* Source data:

════

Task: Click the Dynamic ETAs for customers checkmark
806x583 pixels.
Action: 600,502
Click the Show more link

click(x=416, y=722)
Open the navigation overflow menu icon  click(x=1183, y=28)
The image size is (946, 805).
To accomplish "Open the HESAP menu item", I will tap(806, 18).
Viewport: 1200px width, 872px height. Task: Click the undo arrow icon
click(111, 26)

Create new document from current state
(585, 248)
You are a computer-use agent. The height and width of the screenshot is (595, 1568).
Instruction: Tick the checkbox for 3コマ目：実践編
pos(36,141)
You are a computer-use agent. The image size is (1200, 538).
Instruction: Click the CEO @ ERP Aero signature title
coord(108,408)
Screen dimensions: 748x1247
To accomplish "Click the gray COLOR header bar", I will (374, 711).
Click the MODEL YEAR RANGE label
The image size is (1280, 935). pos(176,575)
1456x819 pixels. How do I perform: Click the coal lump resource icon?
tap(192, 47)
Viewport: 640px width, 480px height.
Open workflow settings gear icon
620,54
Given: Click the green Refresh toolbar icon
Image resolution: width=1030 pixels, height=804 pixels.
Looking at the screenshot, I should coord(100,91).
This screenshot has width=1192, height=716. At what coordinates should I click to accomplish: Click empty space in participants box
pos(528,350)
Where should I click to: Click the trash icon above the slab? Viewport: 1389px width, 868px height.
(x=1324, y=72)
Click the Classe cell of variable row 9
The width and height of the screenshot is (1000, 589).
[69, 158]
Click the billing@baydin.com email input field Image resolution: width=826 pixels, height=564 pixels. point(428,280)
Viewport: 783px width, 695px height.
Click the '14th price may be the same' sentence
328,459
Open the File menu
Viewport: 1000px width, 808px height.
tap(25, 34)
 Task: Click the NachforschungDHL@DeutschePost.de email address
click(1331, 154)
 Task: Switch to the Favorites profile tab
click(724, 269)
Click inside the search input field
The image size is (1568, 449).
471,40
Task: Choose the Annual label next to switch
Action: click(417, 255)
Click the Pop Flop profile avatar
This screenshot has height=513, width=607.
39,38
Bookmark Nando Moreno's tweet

════

* Exercise goal: Print the records again verbatim, beginning with the line that contains "Task: Switch to the Favorites profile tab" and continuing through the last line of the records, with both of those lines included.

* Exercise answer:
 Task: Switch to the Favorites profile tab
click(724, 269)
Click inside the search input field
The image size is (1568, 449).
471,40
Task: Choose the Annual label next to switch
Action: click(417, 255)
Click the Pop Flop profile avatar
This screenshot has height=513, width=607.
39,38
Bookmark Nando Moreno's tweet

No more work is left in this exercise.